Earlier this month, Ardian (the former AXA Private Equity) revealed it was the buyer in one of the biggest private equity secondary deals of the year—acquiring a private equity portfolio valued at about $1.3 billion from GE Capital.
The portfolio comprised some 350 funds, mostly U.S. buyout funds, sources told me. This is a staggering number of funds, and for one shop to buy the whole thing, with all the due diligence and analysis that goes along with it, is an impressive transaction.
Consider this as well: Secondary market sources said that Evercore Partners, which sold the portfolio for GE Capital, ran a quick process—giving potential buyers a tight deadline to make bids.
This means, in truth, only a few firms could have participated—those with a wide enough view of the market and a broad knowledge of managers, their funds and the underlying investments in those funds.
Ardian is no stranger to such massive deals, for a few reasons.
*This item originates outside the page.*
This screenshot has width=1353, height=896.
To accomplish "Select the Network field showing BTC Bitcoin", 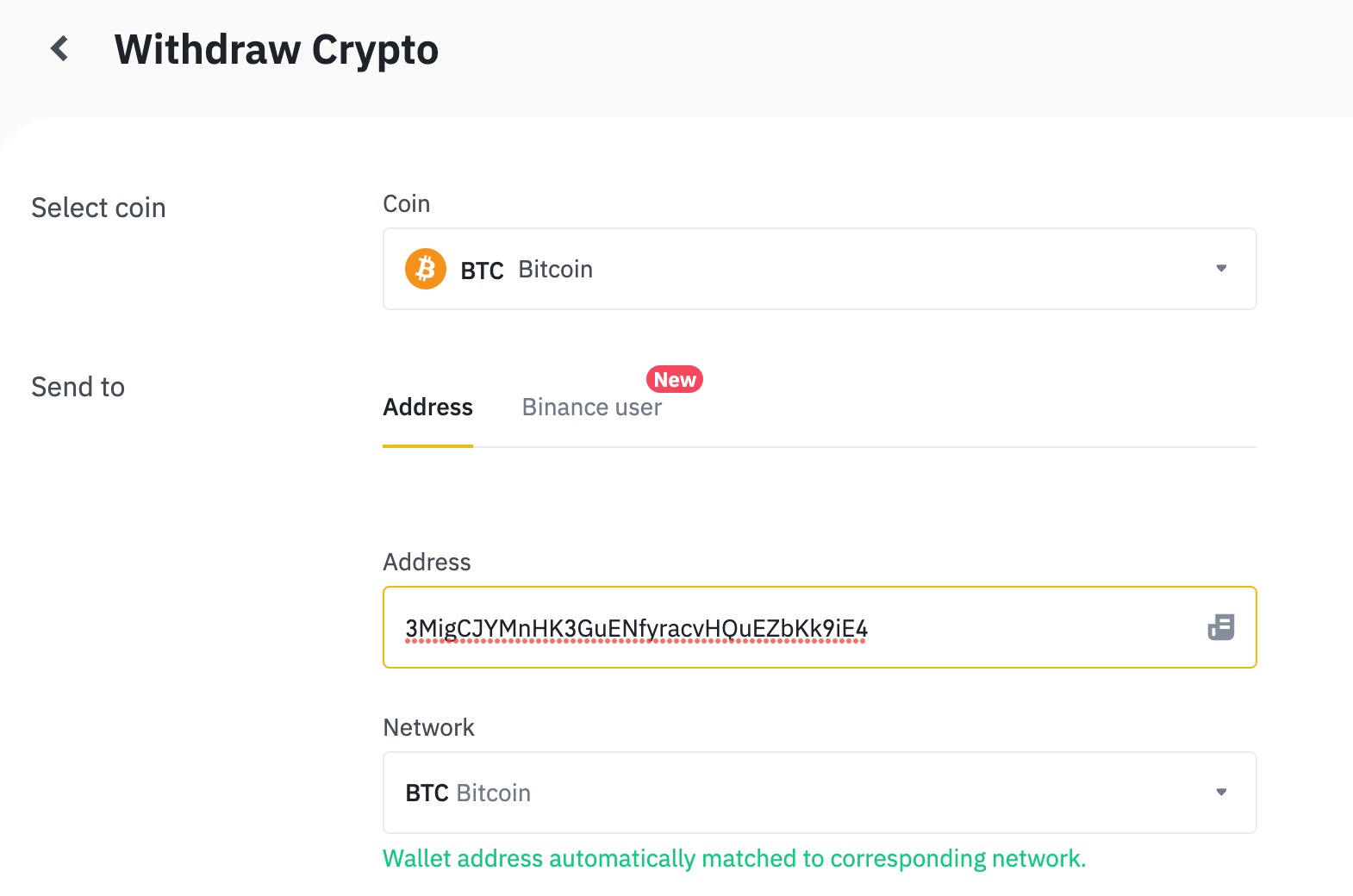I will 819,792.
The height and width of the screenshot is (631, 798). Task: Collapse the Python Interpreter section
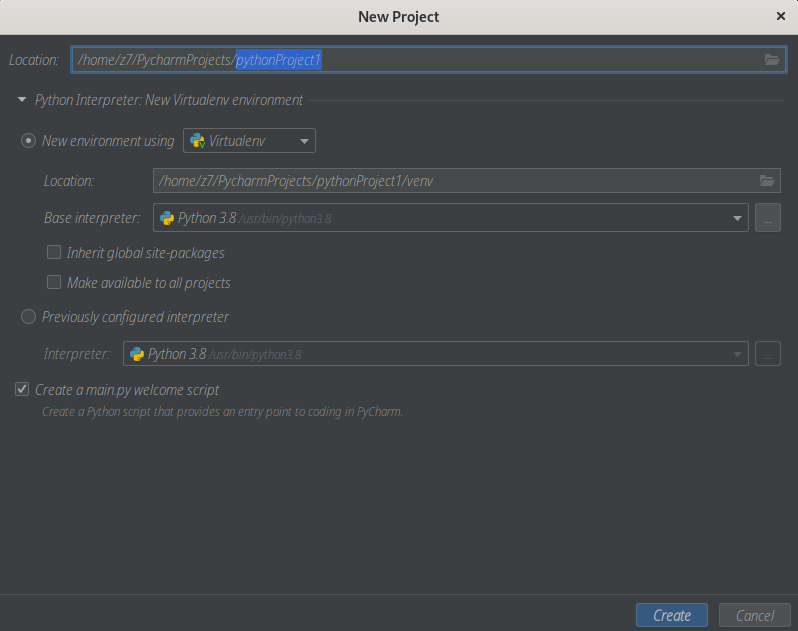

Benoit Verbrugghe, managing partner and head of Ardian’s U.S. office, took some time to explain why Ardian is well positioned to cash in on secondary mega-deals:
Ardian, as a fund of funds and secondaries firm, is one of the largest LPs in the market, with stakes in almost 1,000 funds.
Every quarter, Ardian’s team takes a deep dive into the funds and the underlying companies in the funds in which it has interests. This means for every quarter, Ardian has a view on pricing for about 1,000 funds.
So when a deal like GE hits the market, Ardian has an advantage over a lot of firms in the market (other than those select few that also have a broad view through things like robust primary programs, like HarbourVest Partners, or just big programs like Lexington Partners.)
But there is another aspect to this. Once Ardian gets comfortable with a large portfolio, it also has to have the dry powder to jump into a big transaction. This is why Ardian raises large funds around secondaries—the firm recently closed its sixth secondary fund on $10 billion, which includes $1 billion for primary investments.
With this kind of capital available (as well as the occasional use of leverage in deals), sellers can have certainty the deal will close, which helps Ardian in situations where the seller prefers only one buyer.
“You have to demonstrate to sellers you will be able to deliver,” Verbrugghe said.
Ardian does not always use leverage in its deals, only when it understands the underlying assets and the risks involved.
“That’s why it’s so important to know the assets you’re buying. If we are very comfortable with the positions, the quality of the assets, we can use a bit of leverage. But you have to do the job, you have to know the assets,” he said.